Aphasia can improve over time as the brain heals from a stroke or injury.

Depending on your age, type of injury, and other factors, aphasia may improve over weeks, months, or years.

For people with PPA, therapy and regular social communication can help maintain their skills for as long as possible.

This can also be helpful for family and caregiver support as PPA gets worse over time.

Speech-language therapy for aphasia

This is the main treatment for aphasia. Sessions typically last about 45 minutes and can occur in person or online.

Studies show more sessions, such as three a week, can lead to greater improvements.

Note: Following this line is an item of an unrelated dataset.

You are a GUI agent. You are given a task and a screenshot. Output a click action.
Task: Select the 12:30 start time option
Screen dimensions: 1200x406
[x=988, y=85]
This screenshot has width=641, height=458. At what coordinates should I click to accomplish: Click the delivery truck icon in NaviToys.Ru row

Speech therapy tasks may involve:

  • Repeating words.
  • Matching words to pictures.
  • Practicing everyday conversations.
  • Other exercises.

The therapist will tailor the treatment to each person's needs and provide at-home exercises.

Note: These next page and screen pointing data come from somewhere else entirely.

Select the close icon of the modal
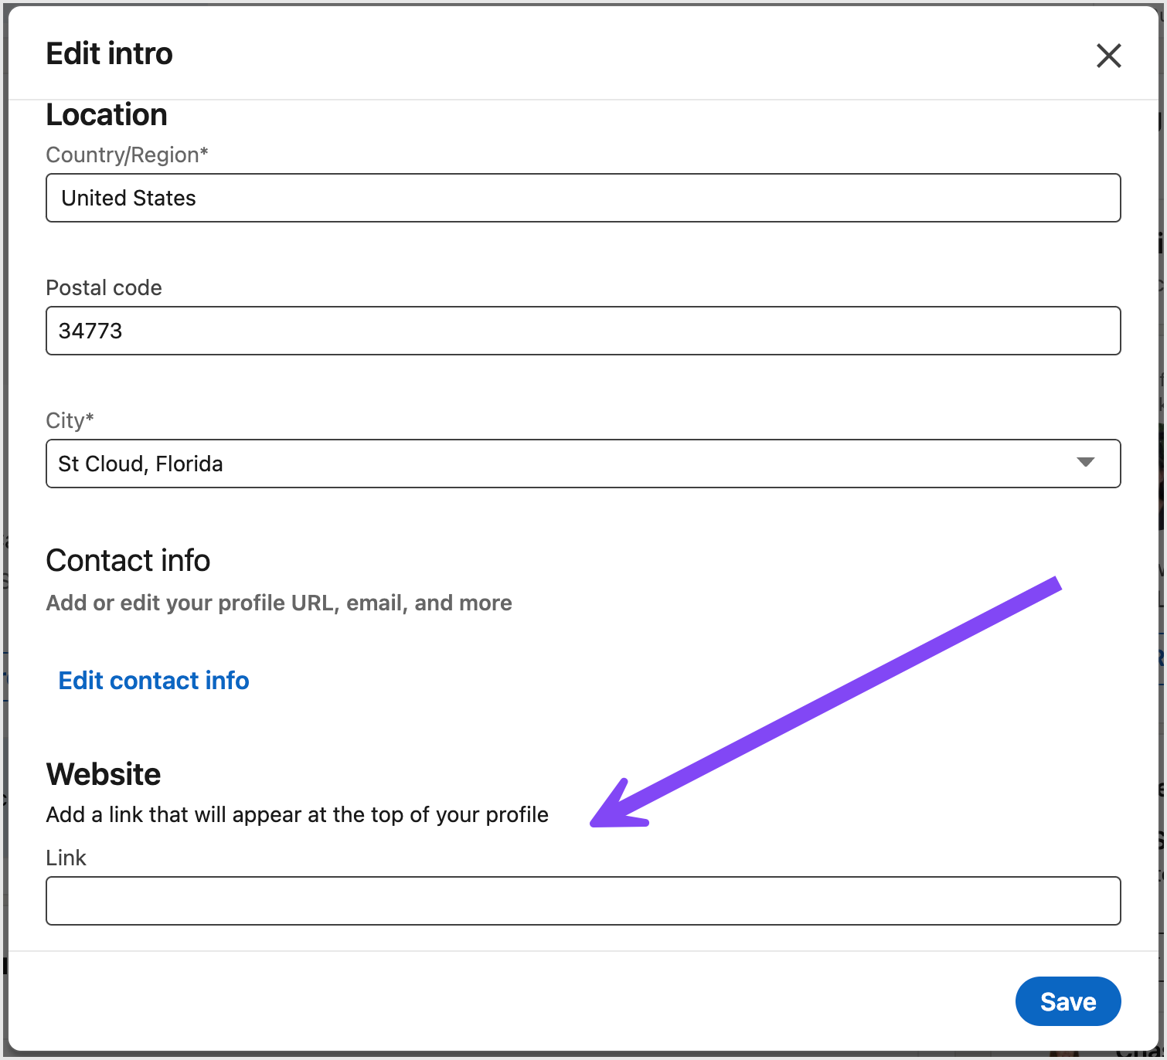The image size is (1167, 1060). (x=1108, y=56)
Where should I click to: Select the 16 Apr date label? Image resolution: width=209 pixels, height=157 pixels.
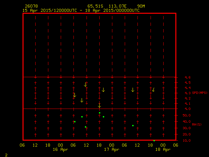(61, 149)
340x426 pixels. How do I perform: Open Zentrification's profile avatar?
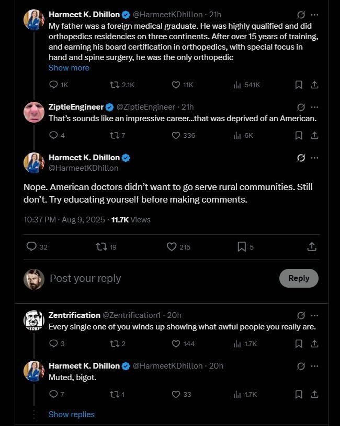[34, 320]
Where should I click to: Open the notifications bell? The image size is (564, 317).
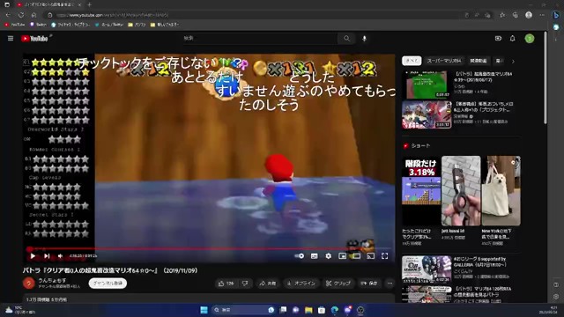513,39
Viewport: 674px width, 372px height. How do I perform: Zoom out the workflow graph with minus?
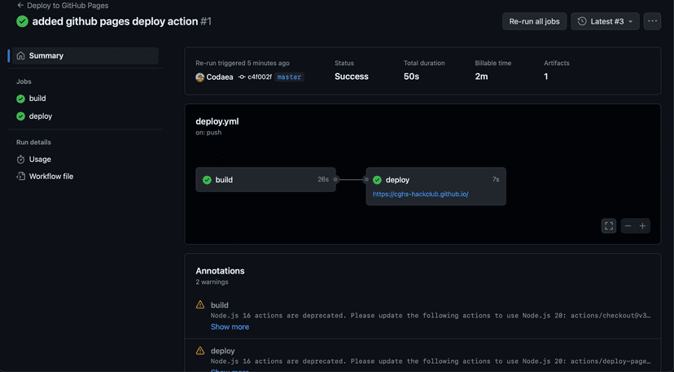click(x=628, y=226)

They'll also often meet with family members to:

  • Help them encourage their loved one's speech.
  • Teach them strategies to improve communication breakdowns.

Medicines to treat aphasia

There are ongoing studies of medications that may be able to improve aphasia.

For people whose aphasia is due to dementia, antidepressants can reduce agitation and stress.

Adaptive tools to help aphasia

Treatment can also help a person communicate in new ways.

For instance, gestures or a laminated sheet of pictures can help people with severe aphasia express their needs.

There are also many speech-generative tools and apps that help supplement communication by providing visual images and producing speech.